Science channel’s series What on Earth analyzed the mystery behind the ancient city ruins located off the coast of Micronasia—a subregion of Oceania, comprising thousands of small islands in the western Pacific Ocean.
The ruins are located on the remote island of Pohnpei, where we find NanMadol, an archaeological site of great importance. Curiously, the name Nan Madol means “Space in between.”
But despite the fact that Nan Madol has attracted researchers, scholars and authors, little is known about the ancient structures and the people who once called it home.
The entire city of Nan Madol appears to sit on top of a lagoon, connected by a number of different canals and massive stone walls.
According to reports by Research Gate, the entire archaeological site could date back to around the first or second century AD. But there is very little verified information about the ruins.

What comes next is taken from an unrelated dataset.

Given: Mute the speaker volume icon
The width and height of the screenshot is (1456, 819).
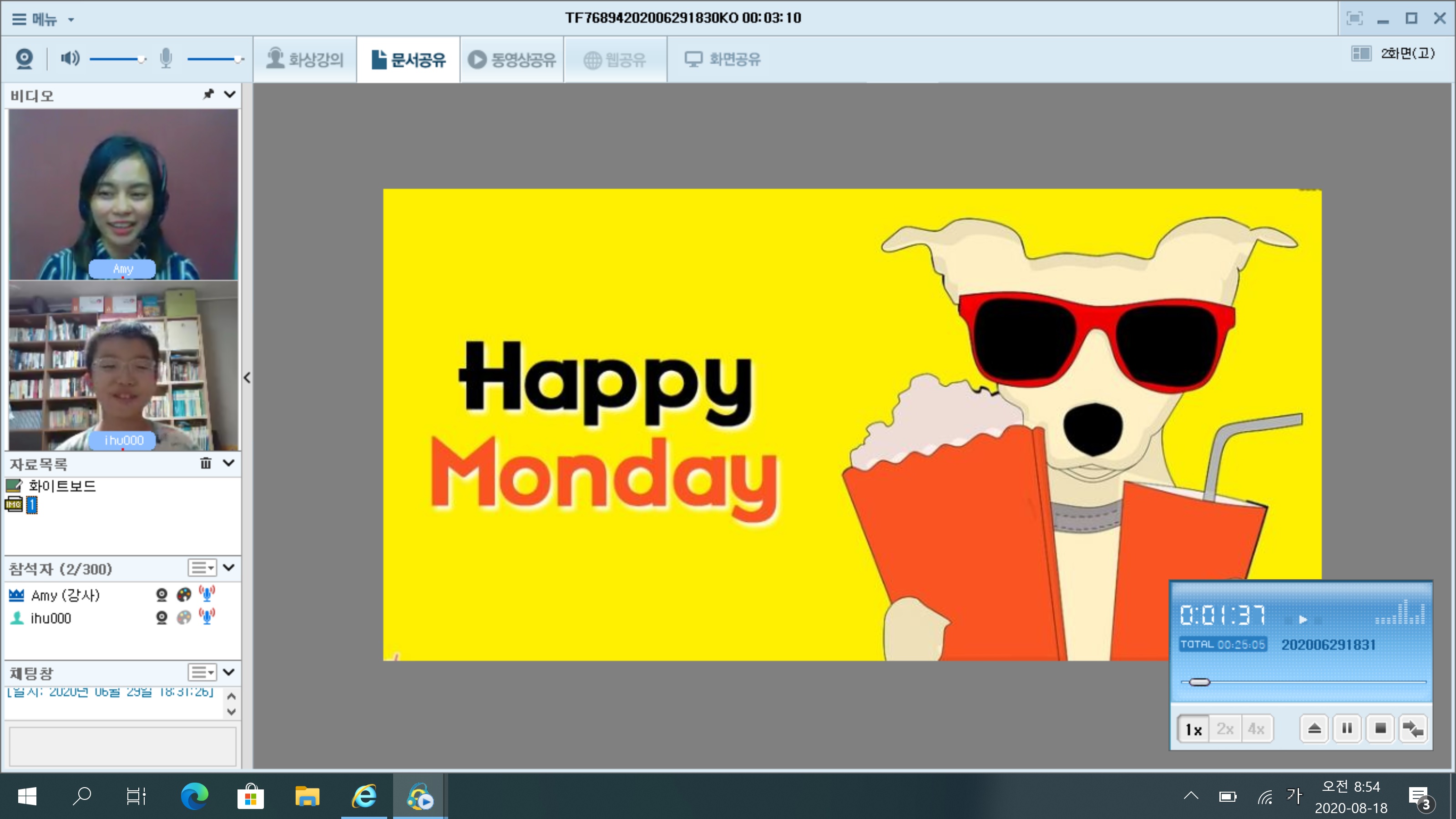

As noted by Atlas Obscura, human activity dates back to around the first and second century AD, but the site was probably erected around the 12th or 13 the century.
The ancient structures are clearly visible on Google Earth if anyone wants to take a look at the archaeological site from the air.
The archaeological site covers an area of around 1.5 kilometers and contains around 100 artificial islets.
The legend behind Nan Madol is fascinating.
Locals believe that Nan Madol began with the arrival of twin sorcerers Olisihpa and Olosohpa from the mythical Western Katau.
They are said to have been much taller than the local inhabitants. The two brothers erected an altar on Nan Madol in order to worship Nahnisohn Sahpw, the god of agriculture.
They performed numerous rituals at the altar and LEVITATED massive stones with the help of a FLYING DRAGON.
This brings us to one of the greatest mysteries surrounding Nan Madol. How on Earth did the ancients build this ancient city? And how did they manage to transport the massive blocks of stone across nearly inaccessible terrain?
Researchers suggest that the massive rocks were most likely ‘floated’ via rafts to the different islets.
But, this remains only a theory as the exact means by which the ancient managed to transport the massive stone from distant quarries, over land and water, and then erect them on reef complexes remains a profound archaeological and architectural mystery.